Tag Archives: Writing

Who Needs Glossy Mags …?

I haven’t been a play in yonks so I’ve nowt to post about. Instead I’ve been reading. Problem is my new-media-dictated attention span doesn’t always help me wade my way through a novel but I’m not the type of person who gets excited by the thoughts of celebrity drivel (apart from the shocking news that Justin Bieber is back dating yer wan, like, OMG) s =o glossy magazines are you – you can imagine my reading choice conundrum.

Enter stage left: Stack independent magazine subscription service.

Exit stage right: Reading choice conundrum.

Printed Pages magazineStack is a funky magazine subscription service based in lovely London town. According to my very active imagination, they spend their days sipping fine blend coffee and browsing through a plethora of the world’s quirkiest and most interesting independent magazines. Then they decide which ones are the best and post one out to their subscribers (i.e. me, and the likes of me) once a month.

I’ve been a subscriber for over a year at this point and my house is happily playing host to wonderfully pretty and intriguing publications – my peepers have been privileged with the calmly feminine beauty of Oh Comely magazine and popped open to the world of mountain biking by The Ride. My palate has soaked up all that PORT magazine’s food edition has to waffle on about and I’m waiting to see Django Unchained before reading my copy of Little White Lies (an entire magazine devoted to Tarantino’s latest flick).

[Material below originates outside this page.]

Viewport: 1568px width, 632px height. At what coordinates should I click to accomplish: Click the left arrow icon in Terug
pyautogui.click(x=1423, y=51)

When I think about it, it works out pricey enough – €11/month with one magazine being delivered a month. However, you can specify what magazines you do and do not want to receive and I can almost guarantee it’ll be a magazine you will want to read each time, so for me, it’s money well spent. Even if the editorial content isn’t always what excites me, the design alone is something I love looking at. Independent magazines have this wonderful beauty about them – so much attention is given to defining a style and look, Juke Magazine for instance design all their own adverts, so you’ll see print adverts for big enough brands that are unique and only appear in Juke.

Anyways, this month’s delivery – Printed Pages is eyeballing me from my coffee table and promises me perfect Sunday afternoon reading fodder, so I’m going to stop gushing about it and read it.

Finally, I know what you’re thinking and the collective term for flamingos is in fact a ‘flamboyance’ of flamingos – but what you should also know is that you can subscribe for Stack Magazine ici.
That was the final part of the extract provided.